▶ [Document excerpt]:
━━━━

OpenText has announced findings from a new report launched at LegalTech 2020 in conjunction with Ari Kaplan Advisors. The report highlights the need to take control of eDiscovery costs, with AI, cloud and security all listed as top priorities for enterprise legal departments.
“To gain advantage in litigations, successfully conclude investigations, and competently deal with regulatory matters, decision-makers must be able to cull germane information in real-time,” said Serge Savchenko, Vice President, Legal Technology at OpenText. “The demand for speed – amid escalating risks and ever-growing amounts of data – is pushing legal departments and law firms to automate routine tasks and inject machine learning and AI into daily operations.”
The key findings from the OpenText 4th Annual Survey of Legal Operations Professionals included:
Controlling eDiscovery costs is the ultimate goal
Legal operations teams are focused on controlling eDiscovery costs by gaining transparency from law firms on discovery budgets and review efficiency, centralising eDiscovery management, benchmarking success and partnering with managed review providers. Corporate legal teams are standardising their internal process for eDiscovery, and even providing mandates to external counsel. 77 percent contract directly with eDiscovery vendors, 74 percent control which eDiscovery vendors their outside counsel uses, and 71 percent have adopted a centralised approach to managing eDiscovery data. A full 42 percent have adopted a single-vendor model.

━━━━

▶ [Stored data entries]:
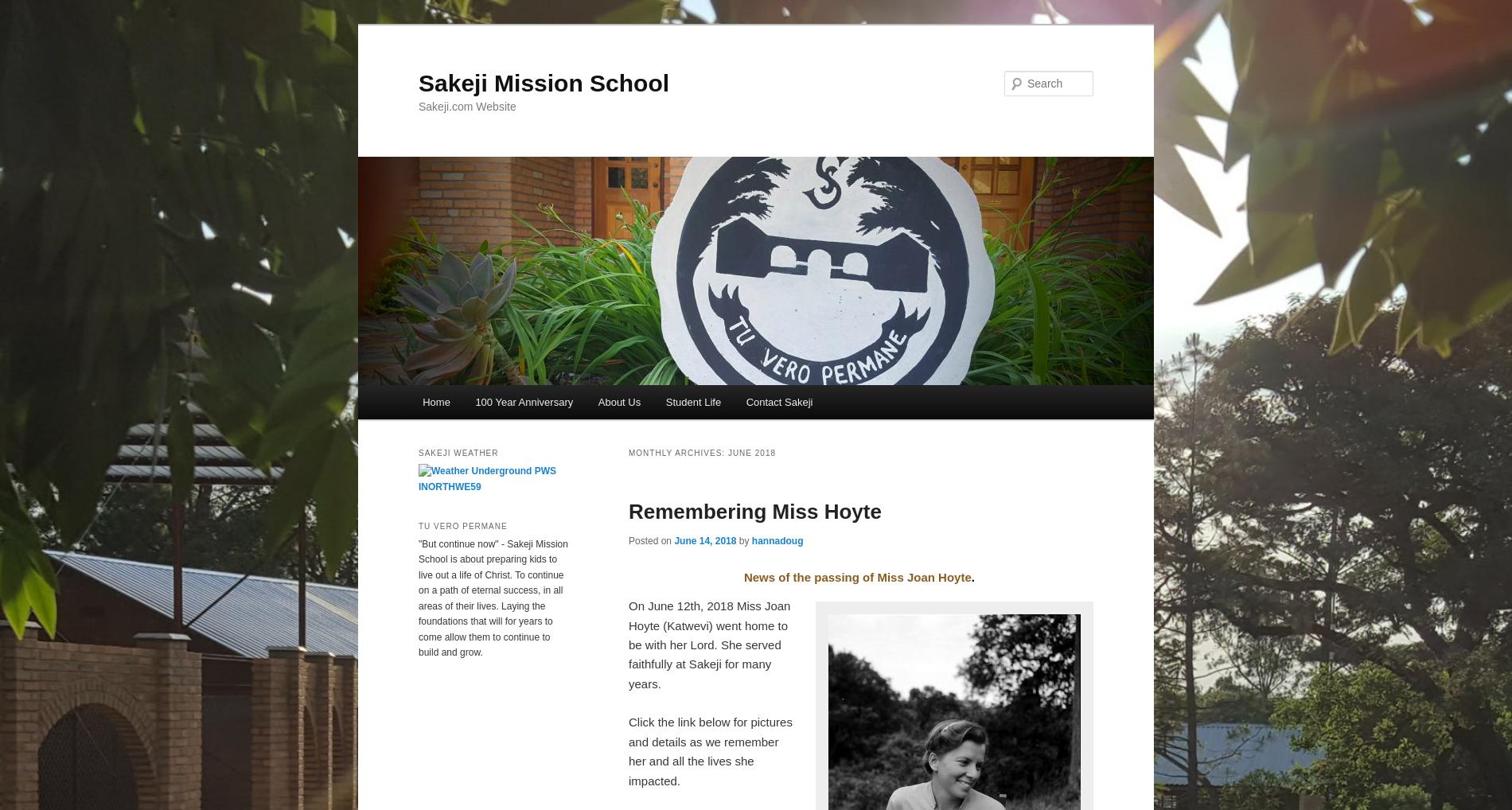 The image size is (1512, 810). Describe the element at coordinates (750, 541) in the screenshot. I see `'hannadoug'` at that location.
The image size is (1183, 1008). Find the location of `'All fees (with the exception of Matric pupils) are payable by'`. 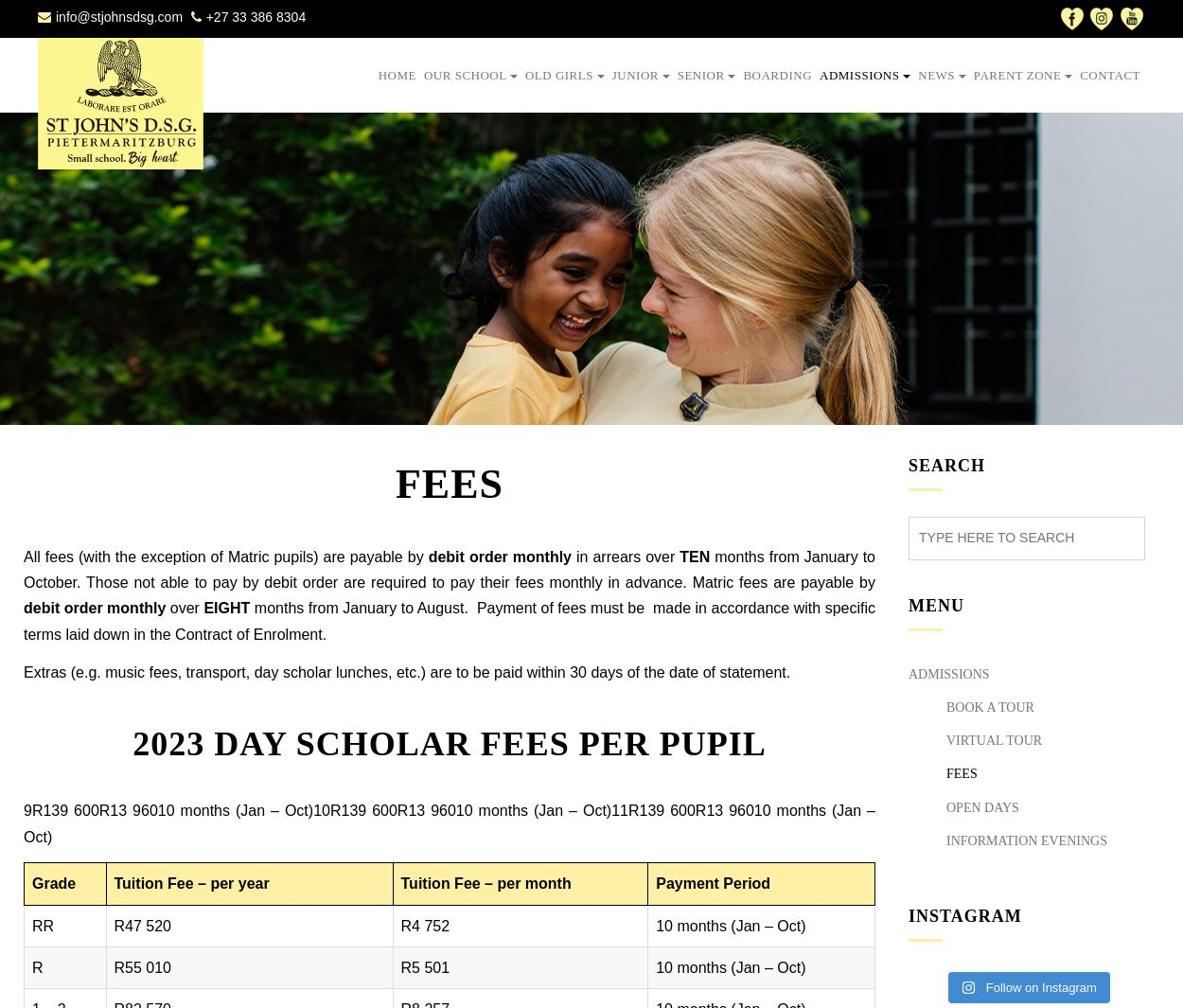

'All fees (with the exception of Matric pupils) are payable by' is located at coordinates (224, 557).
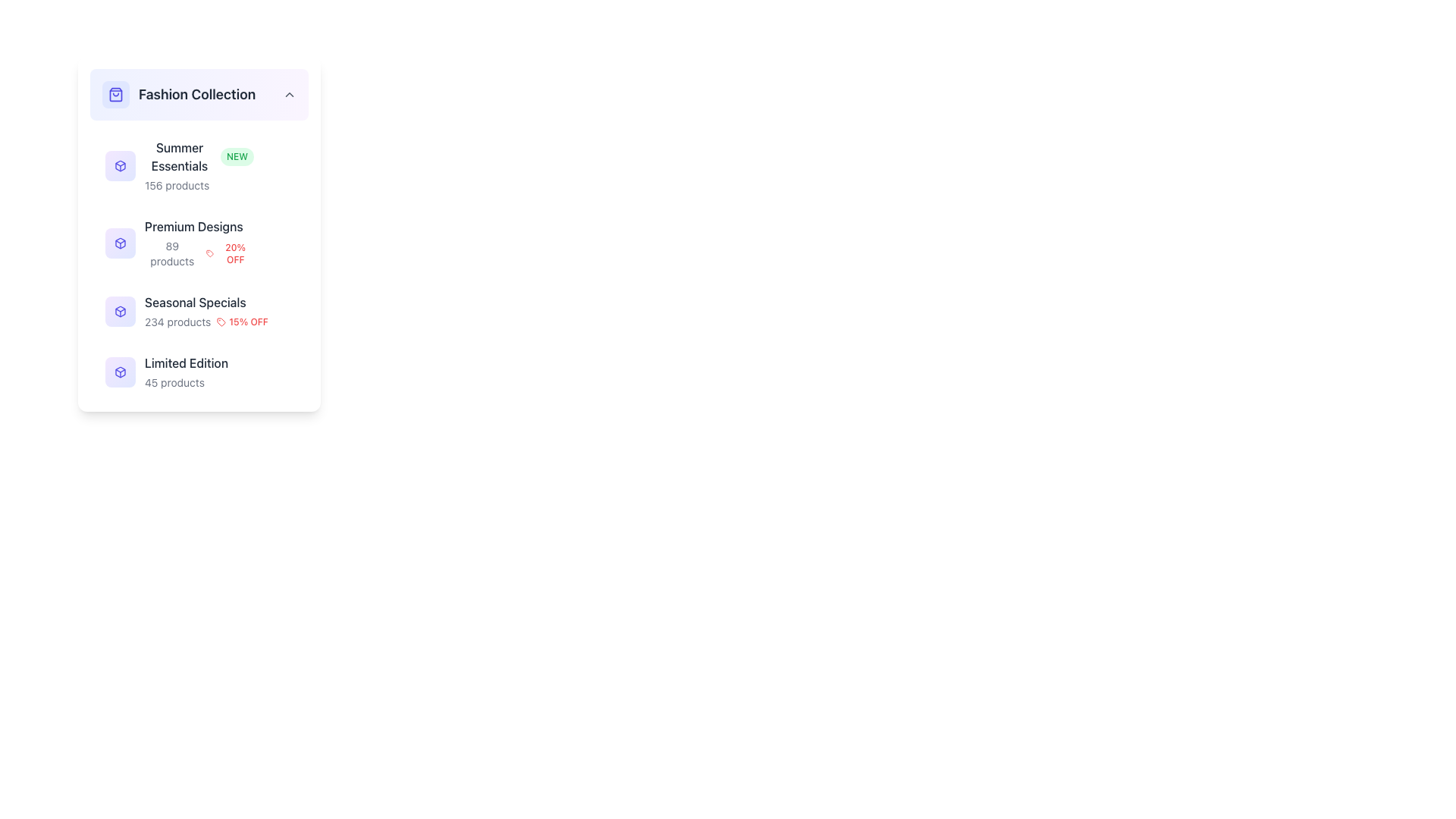 Image resolution: width=1456 pixels, height=819 pixels. What do you see at coordinates (193, 227) in the screenshot?
I see `the text label displaying 'Premium Designs', which is part of the 'Fashion Collection' group in the vertical sidebar menu, positioned between 'Summer Essentials' and 'Seasonal Specials'` at bounding box center [193, 227].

━━━━

▶ [Exercise requirements]:
1) Transcribe the OpenText survey article from "OpenText has announced" to "enterprise legal departments.".
2) According to the OpenText survey article, what share of respondents have adopted a single-vendor model?
3) Resume the OpenText survey article after its final sentence.

▶ [Answer list]:
1)
OpenText has announced findings from a new report launched at LegalTech 2020 in conjunction with Ari Kaplan Advisors. The report highlights the need to take control of eDiscovery costs, with AI, cloud and security all listed as top priorities for enterprise legal departments.

2) 42 percent

3)
Increasing use and spend on AI tools
The drive to improve eDiscovery efficiency, spend and outcomes is fueling AI spending and usage. 83 percent of respondents plan to increase spend in this area and 49 percent reported using predictive coding (also known as technology-assisted review) in the past year (+18 YoY).
Moving to the cloud is a key initiative to optimise operations
69 percent of legal operations professionals saying their law departments are standardising in the cloud.
Data security is top-of-mind
94 percent (+3% YoY) of respondents reported they have data security concerns around distributing electronically stored information to multiple discovery vendors and law firms.